Metal binding properties of thiols; complexes with horse liver alcohol dehydrogenase

Abstract

The metal binding properties of thiols were investigated fluorimetrically and spectrophotometrically using horse liver alcohol dehydrogenase as a model metalloenzyme. The steady-state kinetics revealed that in the presence of the coenzyme the primary interaction of a thiol with the enzyme is by thiolate competing with alcohol for the active zinc site. The experiments with 2-mercaptoethanol and ethanethiol showed that at physiological pH it is enzyme–NAD–thiol complexes which are kinetically important with enzyme–thiol complexes only significant at higher pH. The dissociation constants for the binding of thiols in the ternary enzyme–NAD–thiol complexes showed tighter binding as the pH increases, with dithiols binding more tightly than monothiols.

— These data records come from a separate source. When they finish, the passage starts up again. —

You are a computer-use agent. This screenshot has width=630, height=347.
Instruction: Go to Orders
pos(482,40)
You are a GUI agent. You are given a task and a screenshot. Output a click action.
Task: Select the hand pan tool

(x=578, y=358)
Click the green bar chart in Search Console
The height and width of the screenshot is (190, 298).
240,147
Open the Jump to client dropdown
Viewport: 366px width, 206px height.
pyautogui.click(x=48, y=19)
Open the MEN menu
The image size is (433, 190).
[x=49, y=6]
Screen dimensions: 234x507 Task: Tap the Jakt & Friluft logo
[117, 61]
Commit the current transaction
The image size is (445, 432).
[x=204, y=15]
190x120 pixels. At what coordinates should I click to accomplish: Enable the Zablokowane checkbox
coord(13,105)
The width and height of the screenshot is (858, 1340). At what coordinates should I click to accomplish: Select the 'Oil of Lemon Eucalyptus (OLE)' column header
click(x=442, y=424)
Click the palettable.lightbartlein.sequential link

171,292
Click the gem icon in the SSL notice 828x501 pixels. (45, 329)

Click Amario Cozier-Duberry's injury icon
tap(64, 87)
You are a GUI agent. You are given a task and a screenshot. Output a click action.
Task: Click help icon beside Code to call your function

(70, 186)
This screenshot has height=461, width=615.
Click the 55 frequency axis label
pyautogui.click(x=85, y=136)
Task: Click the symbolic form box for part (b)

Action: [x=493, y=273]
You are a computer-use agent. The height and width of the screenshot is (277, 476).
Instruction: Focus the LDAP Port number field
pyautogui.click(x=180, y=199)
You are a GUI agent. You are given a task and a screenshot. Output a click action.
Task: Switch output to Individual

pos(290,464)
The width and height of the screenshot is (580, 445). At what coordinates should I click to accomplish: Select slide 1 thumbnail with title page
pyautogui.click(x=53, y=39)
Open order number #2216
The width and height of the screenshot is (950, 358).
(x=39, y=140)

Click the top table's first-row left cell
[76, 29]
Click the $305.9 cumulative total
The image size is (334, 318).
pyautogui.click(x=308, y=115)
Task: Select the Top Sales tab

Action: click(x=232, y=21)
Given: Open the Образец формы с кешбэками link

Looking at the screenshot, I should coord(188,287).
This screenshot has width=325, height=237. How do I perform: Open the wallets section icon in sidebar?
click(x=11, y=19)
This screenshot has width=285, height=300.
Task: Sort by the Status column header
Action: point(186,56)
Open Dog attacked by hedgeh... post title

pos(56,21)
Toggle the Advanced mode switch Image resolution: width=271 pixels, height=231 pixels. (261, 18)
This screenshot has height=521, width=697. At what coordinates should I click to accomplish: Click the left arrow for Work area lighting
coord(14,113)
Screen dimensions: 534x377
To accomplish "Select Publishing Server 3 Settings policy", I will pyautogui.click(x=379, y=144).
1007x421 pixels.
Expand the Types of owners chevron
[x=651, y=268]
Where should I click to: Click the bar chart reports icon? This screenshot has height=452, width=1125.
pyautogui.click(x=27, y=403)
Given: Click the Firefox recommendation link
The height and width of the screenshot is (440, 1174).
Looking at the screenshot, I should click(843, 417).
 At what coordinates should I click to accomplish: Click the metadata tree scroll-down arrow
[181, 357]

The primary binding to zinc was less dependent on the p K a value of each thiol than on mutual stabilization of zinc bound thiolate by the positive charge on the pyridinium ring of NAD, and by monodentate binding and with some dithiols perhaps bidentate binding. The tighter binding to the enzyme of the thiol when it is more hydrophobic or less polar indicates that the thiols interact not only with the active zinc site but also with a neighboring hydrophobic site. This is important for tight binding thiols which are rigidly held by multivalent binding through being anchored hydrophobically and to positively charged centers like zinc.